Excerpted records:

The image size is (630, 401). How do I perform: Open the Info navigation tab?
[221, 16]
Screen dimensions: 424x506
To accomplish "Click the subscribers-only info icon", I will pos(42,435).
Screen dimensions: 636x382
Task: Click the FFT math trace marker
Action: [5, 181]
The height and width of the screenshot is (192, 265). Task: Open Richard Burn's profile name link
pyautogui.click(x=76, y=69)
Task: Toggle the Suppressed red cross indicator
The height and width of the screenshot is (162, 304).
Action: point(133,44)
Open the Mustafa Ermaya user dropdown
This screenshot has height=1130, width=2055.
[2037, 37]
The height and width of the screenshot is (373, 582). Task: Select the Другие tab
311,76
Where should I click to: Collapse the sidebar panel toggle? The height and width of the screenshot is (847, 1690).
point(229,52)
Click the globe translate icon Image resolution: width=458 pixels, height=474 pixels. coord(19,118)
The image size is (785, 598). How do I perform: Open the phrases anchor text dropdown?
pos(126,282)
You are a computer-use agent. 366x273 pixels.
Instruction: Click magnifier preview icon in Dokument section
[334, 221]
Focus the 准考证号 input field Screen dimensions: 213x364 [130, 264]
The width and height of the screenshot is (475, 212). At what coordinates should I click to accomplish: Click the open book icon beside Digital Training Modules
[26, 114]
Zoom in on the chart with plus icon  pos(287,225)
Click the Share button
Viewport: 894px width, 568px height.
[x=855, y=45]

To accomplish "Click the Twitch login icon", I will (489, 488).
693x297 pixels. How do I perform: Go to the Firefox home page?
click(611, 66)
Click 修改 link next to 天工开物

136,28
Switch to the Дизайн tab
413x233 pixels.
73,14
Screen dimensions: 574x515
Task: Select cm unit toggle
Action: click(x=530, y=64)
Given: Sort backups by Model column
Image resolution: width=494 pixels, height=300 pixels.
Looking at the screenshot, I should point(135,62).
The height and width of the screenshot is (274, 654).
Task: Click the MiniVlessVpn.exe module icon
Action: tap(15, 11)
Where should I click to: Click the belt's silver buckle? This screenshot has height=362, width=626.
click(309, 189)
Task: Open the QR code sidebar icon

Requirement: Give the entries once more, exactly as they appear.

Problem solution:
The image size is (630, 401). How do I perform: Open the Info navigation tab?
[221, 16]
Screen dimensions: 424x506
To accomplish "Click the subscribers-only info icon", I will pos(42,435).
Screen dimensions: 636x382
Task: Click the FFT math trace marker
Action: [5, 181]
The height and width of the screenshot is (192, 265). Task: Open Richard Burn's profile name link
pyautogui.click(x=76, y=69)
Task: Toggle the Suppressed red cross indicator
The height and width of the screenshot is (162, 304).
Action: point(133,44)
Open the Mustafa Ermaya user dropdown
This screenshot has height=1130, width=2055.
[2037, 37]
The height and width of the screenshot is (373, 582). Task: Select the Другие tab
311,76
Where should I click to: Collapse the sidebar panel toggle? The height and width of the screenshot is (847, 1690).
point(229,52)
Click the globe translate icon Image resolution: width=458 pixels, height=474 pixels. coord(19,118)
The image size is (785, 598). How do I perform: Open the phrases anchor text dropdown?
pos(126,282)
You are a computer-use agent. 366x273 pixels.
Instruction: Click magnifier preview icon in Dokument section
[334, 221]
Focus the 准考证号 input field Screen dimensions: 213x364 [130, 264]
The width and height of the screenshot is (475, 212). At what coordinates should I click to accomplish: Click the open book icon beside Digital Training Modules
[26, 114]
Zoom in on the chart with plus icon  pos(287,225)
Click the Share button
Viewport: 894px width, 568px height.
[x=855, y=45]

To accomplish "Click the Twitch login icon", I will (489, 488).
693x297 pixels. How do I perform: Go to the Firefox home page?
click(611, 66)
Click 修改 link next to 天工开物

136,28
Switch to the Дизайн tab
413x233 pixels.
73,14
Screen dimensions: 574x515
Task: Select cm unit toggle
Action: click(x=530, y=64)
Given: Sort backups by Model column
Image resolution: width=494 pixels, height=300 pixels.
Looking at the screenshot, I should point(135,62).
The height and width of the screenshot is (274, 654).
Task: Click the MiniVlessVpn.exe module icon
Action: tap(15, 11)
Where should I click to: Click the belt's silver buckle? This screenshot has height=362, width=626.
click(309, 189)
Task: Open the QR code sidebar icon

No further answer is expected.